I have seen responses on the NACHRI listserve about hourly checks, but I am wondering if they really assess the site, uncover it to actually assess/view the site, and document.
Where would be the standard/study that leads to hourly site checks being best practice? Or is it because it makes sense and has always been done that often. Just trying to learn more about pediatric infusion therapy.

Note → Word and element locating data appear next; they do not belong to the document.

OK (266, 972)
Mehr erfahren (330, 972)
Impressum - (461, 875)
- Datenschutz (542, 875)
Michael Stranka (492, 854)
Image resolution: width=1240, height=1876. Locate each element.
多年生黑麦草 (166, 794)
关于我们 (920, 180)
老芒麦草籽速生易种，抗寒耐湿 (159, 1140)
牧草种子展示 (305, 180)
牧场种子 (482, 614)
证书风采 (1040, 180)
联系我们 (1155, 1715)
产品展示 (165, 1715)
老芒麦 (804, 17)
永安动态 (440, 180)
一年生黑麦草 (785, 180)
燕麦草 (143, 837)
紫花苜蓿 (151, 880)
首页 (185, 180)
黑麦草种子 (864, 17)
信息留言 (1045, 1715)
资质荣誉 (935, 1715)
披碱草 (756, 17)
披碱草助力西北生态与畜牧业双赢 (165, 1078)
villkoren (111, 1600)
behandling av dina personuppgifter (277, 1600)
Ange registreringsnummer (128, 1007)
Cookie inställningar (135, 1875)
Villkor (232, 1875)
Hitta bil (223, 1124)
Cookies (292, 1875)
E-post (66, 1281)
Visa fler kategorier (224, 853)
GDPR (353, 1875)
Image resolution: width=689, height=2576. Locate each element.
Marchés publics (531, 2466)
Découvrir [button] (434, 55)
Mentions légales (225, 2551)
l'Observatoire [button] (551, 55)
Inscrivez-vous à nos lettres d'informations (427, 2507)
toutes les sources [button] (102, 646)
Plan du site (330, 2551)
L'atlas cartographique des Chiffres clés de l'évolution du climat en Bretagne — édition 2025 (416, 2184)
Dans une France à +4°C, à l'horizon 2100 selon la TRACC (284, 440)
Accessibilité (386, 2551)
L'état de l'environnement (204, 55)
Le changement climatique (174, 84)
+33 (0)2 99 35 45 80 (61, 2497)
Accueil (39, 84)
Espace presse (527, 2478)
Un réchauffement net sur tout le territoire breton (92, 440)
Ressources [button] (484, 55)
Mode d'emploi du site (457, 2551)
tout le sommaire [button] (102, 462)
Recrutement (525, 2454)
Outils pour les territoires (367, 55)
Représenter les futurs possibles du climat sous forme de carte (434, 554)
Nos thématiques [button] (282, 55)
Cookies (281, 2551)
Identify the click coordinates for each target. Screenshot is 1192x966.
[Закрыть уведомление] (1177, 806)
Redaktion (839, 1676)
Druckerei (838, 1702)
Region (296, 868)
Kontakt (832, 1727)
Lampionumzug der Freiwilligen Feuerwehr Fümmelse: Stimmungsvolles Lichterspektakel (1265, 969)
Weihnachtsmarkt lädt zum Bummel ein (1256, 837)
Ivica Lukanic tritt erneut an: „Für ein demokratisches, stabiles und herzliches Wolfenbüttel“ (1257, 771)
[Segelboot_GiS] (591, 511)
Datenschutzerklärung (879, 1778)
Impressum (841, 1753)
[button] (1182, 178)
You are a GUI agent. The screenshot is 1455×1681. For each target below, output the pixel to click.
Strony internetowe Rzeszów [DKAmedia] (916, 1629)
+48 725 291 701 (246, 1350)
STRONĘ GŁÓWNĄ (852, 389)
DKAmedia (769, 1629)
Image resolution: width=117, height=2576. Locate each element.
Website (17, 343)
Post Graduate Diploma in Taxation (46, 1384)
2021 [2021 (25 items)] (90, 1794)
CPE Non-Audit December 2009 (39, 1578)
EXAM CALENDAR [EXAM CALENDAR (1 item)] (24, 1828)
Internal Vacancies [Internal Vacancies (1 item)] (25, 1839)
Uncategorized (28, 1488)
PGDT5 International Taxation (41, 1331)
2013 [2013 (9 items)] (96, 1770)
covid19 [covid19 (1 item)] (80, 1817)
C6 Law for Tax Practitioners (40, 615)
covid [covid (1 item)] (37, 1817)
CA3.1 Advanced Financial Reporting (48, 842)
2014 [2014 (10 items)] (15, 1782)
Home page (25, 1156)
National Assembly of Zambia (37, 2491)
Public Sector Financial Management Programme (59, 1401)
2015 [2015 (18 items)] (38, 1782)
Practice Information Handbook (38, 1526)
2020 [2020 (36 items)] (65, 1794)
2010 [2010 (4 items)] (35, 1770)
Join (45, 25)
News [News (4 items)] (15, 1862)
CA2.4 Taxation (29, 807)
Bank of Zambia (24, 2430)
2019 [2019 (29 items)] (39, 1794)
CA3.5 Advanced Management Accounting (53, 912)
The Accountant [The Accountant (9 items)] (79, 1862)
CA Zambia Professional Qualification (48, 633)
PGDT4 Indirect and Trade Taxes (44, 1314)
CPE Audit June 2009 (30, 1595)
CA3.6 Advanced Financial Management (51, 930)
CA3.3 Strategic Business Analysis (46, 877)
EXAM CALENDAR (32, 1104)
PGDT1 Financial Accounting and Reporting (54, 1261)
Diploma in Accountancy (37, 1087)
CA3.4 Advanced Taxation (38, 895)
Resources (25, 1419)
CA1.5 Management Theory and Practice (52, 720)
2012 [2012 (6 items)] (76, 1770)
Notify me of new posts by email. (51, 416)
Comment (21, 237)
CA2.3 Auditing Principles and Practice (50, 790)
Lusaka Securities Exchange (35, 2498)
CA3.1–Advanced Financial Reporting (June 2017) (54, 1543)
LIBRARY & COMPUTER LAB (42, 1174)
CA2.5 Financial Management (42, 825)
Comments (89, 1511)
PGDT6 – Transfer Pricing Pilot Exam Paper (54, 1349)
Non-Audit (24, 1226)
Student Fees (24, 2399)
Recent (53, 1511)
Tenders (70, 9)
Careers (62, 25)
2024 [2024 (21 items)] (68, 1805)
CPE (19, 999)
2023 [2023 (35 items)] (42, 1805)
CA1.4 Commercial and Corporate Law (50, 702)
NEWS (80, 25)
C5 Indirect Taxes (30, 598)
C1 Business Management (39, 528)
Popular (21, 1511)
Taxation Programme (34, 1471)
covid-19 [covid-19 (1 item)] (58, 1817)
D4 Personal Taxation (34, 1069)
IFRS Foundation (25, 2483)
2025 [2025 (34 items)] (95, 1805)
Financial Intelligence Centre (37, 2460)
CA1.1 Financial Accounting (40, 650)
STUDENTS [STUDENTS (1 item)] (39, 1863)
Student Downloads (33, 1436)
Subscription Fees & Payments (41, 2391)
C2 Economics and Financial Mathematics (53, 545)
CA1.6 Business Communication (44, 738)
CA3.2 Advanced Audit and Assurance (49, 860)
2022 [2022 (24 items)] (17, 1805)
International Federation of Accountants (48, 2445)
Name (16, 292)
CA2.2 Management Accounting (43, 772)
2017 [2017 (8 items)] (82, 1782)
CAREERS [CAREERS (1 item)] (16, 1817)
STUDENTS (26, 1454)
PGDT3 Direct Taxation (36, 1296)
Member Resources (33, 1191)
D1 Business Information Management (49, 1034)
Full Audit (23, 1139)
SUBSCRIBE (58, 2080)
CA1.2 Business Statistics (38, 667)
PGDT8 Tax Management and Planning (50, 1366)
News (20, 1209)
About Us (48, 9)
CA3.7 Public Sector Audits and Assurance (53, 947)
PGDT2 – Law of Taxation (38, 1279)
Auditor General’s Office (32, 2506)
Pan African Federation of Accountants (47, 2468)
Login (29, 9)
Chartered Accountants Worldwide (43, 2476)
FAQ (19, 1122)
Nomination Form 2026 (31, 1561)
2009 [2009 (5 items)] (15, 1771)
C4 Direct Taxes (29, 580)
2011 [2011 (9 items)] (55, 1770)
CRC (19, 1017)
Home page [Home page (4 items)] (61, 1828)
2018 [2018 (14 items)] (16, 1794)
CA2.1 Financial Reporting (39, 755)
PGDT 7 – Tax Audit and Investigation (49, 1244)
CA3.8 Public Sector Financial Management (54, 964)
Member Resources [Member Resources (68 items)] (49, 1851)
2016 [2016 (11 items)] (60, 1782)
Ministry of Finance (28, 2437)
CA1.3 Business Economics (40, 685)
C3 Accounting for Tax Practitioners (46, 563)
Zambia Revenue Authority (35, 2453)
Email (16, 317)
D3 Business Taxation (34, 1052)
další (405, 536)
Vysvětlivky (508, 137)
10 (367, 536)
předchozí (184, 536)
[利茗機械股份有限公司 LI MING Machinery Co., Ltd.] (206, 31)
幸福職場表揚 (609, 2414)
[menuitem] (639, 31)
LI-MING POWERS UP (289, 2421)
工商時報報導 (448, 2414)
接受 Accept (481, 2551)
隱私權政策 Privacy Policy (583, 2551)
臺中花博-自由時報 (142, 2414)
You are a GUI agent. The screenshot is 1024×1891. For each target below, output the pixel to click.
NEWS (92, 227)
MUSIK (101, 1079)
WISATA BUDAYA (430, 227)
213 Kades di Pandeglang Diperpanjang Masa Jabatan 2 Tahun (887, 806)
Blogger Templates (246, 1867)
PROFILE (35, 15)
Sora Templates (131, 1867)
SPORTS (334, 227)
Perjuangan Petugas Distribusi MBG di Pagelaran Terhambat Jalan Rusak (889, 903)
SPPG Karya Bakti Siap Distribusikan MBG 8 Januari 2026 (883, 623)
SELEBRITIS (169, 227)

Could the practice be dependent on the age of the patient? Hourly for NICU and infants, every 2 for others?
Gwen Irwin
Lynn Hadaway, M.Ed., RN, NPD-BC, CRNI
Lynn Hadaway Associates, Inc.
PO Box 10
Milner, GA 30257
Website http://www.hadawayassociates.com
Office Phone 770-358-7861
OK, no published standard.
So, pediatric nurses, why have hourly checks been the standard (as I understand from pediatric hospitals)?
Gwen
Thanks, Angela. I didn't mean to take the dressing off to view the site. We also don't do routine dressing changes or site changes on pediatric patients. We often see the area that you describe as catheter tip area covered. Sometimes with tape that obscures the site and sometimes IV house that may have too much tape to see the site.